加害者への複雑な感情

今年1月、最高裁は弁護団の特別抗告を棄却する決定をしました。しかし、まだ刑は執行されていません。貴子さんの父親は一貫して死刑を求めていましたが、その思いを抱えたまま亡くなりました。貴子さんは複雑な心境を語ります。

貴子さん
「判決が決まったからには、それを執行してほしい。そうあるべきじゃないかなとは思いますけど、母親を殺されたんだから、犯人は死んでくれればいいって思うかというと、そういう感情とはなんかちょっと違う感じがします」

一方で、父親の思いを叶えてあげられなかったという悔しさも抱えています。

貴子さん
「父の思いを晴らしてあげられなかったという意味においては、父に申し訳なかったという思いはあります」

被害者支援の空白期間

この事件が起きた2013年、被害者や遺族を支援する体制はまだ十分に整っていませんでした。貴子さんは弁護士を自分で探し、被害者支援センターなどの支援を十分には受けられませんでした。被害者や遺族が刑事裁判に参加し、意見を述べることができる「被害者参加制度」や特別休暇の取得についても、情報が十分に提供されていませんでした。

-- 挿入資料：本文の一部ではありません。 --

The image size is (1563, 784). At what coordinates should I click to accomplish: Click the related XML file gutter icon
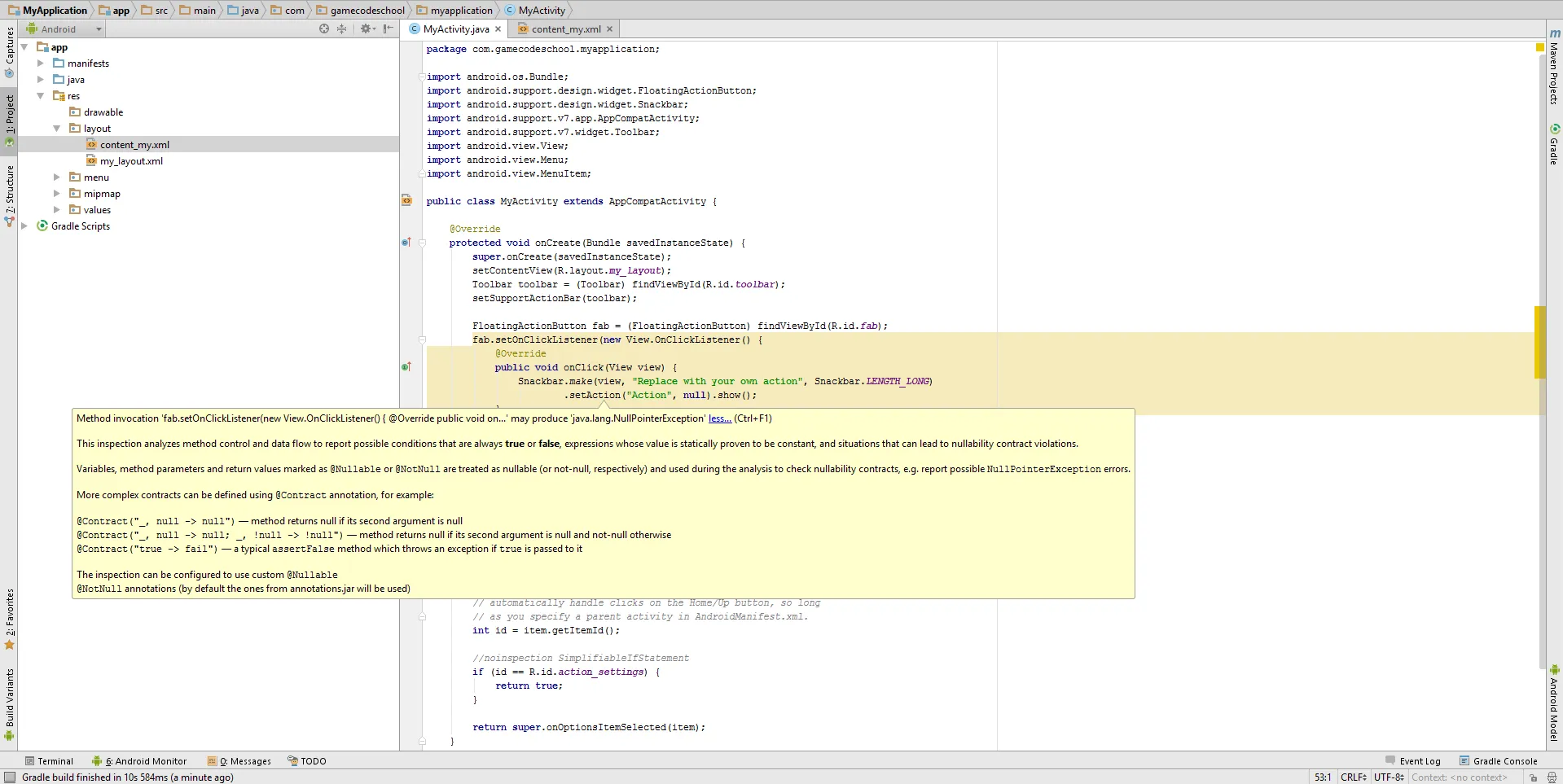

1審の裁判に向けた打ち合わせで訪れた弁護士事務所で、初めて支援者と出会った貴子さん。支援者から、被害者参加制度や特別休暇の制度を知らされたのは、裁判が始まる1週間前でした。「何ができるかを知らなかったので、自分でどうしないといけないかを考えることもなかった」と貴子さんは振り返ります。

教育現場への問いかけ

佳代さんは現在、被害者支援や犯罪被害について学校で教えることの重要性を感じています。

佳代さん
「自分が被害者になった、当事者になった後で考えると、自分で支援をしてもらえる場所に出向いて話を聞いたり、支援を受けたりということができるかもしれないけど、自分が当事者になる前ってそういう当事者意識が全くない。学校でそういった知識みたいなものを広めるような機会がもう少し多くあってもいいんじゃないかなと思います」

教育を通じて、いじめなどさまざまな問題の改善につながる可能性があると考えています。